Growth hormone deficiency (GHD) is associated with adverse changes in lipid profile. There are no longitudinal studies of lipid abnormalities in childhood-onset GHD into adulthood. In order to more accurately define the metabolic consequences of GHD in childhood progressing through to adulthood we have examined lipid levels in a group of untreated severely GHD patients with a mutation in the GHRH receptor gene from a rural community in Northeast Brazil.
15 GHD subjects (8 children and adolescents (1 male), age 13.2 (5.4-19.9) years; 7 adults (1male), age 47 (33-66) years) were compared with 29 indigenous controls (17 children & adolescents (6 male), age 10.2 (5.3-18.4) years; 12 adults (8 male), age 54.5 (33-80) years). All GHD subjects had a peak GH response of <0.5 ng/ml to an insulin tolerance test and extremely abnormal IGF1 levels of 5.5 (0-14.5)ng/ml. Data are presented as median (range) and statistical analysis uses non parametric tests.

━━━━━━━━

Activity 1: In the text on growth hormone deficiency, how many indigenous controls were the GHD subjects compared with?
Activity 2: From the text on growth hormone deficiency, copy the words from "15 GHD subjects" to "non parametric tests." without any changes.

Source information:
━━━━━━━━

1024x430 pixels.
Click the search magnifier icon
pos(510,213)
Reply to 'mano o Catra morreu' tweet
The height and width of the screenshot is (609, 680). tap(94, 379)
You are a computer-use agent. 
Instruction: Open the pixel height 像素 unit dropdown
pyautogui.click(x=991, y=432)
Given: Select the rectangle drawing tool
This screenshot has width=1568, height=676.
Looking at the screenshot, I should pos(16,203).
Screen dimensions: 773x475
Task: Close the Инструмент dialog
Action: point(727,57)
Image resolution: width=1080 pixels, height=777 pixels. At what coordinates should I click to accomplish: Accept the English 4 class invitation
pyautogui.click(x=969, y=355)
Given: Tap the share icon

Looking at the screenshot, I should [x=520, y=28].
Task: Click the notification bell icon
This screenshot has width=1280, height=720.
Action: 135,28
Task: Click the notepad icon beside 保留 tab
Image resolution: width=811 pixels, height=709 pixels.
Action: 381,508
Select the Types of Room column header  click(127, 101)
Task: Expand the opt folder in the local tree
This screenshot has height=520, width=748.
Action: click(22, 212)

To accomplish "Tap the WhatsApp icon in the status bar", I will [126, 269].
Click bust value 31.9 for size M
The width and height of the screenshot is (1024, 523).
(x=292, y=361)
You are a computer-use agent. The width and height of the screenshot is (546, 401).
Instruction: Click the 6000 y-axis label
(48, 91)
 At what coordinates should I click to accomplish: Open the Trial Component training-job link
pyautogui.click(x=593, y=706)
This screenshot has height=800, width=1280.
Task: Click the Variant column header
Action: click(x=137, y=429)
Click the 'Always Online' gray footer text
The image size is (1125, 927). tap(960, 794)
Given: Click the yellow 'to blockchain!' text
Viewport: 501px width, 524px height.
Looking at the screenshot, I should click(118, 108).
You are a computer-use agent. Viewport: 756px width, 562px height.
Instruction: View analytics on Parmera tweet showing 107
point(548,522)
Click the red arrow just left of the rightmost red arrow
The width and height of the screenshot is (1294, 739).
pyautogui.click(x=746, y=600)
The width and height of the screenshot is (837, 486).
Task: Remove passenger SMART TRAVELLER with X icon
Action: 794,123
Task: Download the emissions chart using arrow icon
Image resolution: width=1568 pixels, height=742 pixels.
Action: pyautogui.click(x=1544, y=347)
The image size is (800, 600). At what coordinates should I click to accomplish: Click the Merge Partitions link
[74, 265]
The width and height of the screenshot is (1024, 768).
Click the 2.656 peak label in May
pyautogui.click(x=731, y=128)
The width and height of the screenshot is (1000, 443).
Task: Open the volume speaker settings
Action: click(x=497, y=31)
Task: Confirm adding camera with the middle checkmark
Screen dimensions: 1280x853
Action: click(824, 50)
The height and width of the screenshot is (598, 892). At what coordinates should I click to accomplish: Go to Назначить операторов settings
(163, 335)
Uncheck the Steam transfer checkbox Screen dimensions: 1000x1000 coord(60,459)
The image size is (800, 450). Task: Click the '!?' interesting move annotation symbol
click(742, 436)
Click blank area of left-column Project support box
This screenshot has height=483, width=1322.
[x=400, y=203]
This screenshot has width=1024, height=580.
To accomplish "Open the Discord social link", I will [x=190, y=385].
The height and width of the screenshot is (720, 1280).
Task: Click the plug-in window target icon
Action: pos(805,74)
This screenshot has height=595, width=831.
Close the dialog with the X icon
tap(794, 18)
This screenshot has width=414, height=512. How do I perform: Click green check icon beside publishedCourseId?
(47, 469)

━━━━━━━━

Exercise result 1: 29 indigenous controls.

Exercise result 2:
15 GHD subjects (8 children and adolescents (1 male), age 13.2 (5.4-19.9) years; 7 adults (1male), age 47 (33-66) years) were compared with 29 indigenous controls (17 children & adolescents (6 male), age 10.2 (5.3-18.4) years; 12 adults (8 male), age 54.5 (33-80) years). All GHD subjects had a peak GH response of <0.5 ng/ml to an insulin tolerance test and extremely abnormal IGF1 levels of 5.5 (0-14.5)ng/ml. Data are presented as median (range) and statistical analysis uses non parametric tests.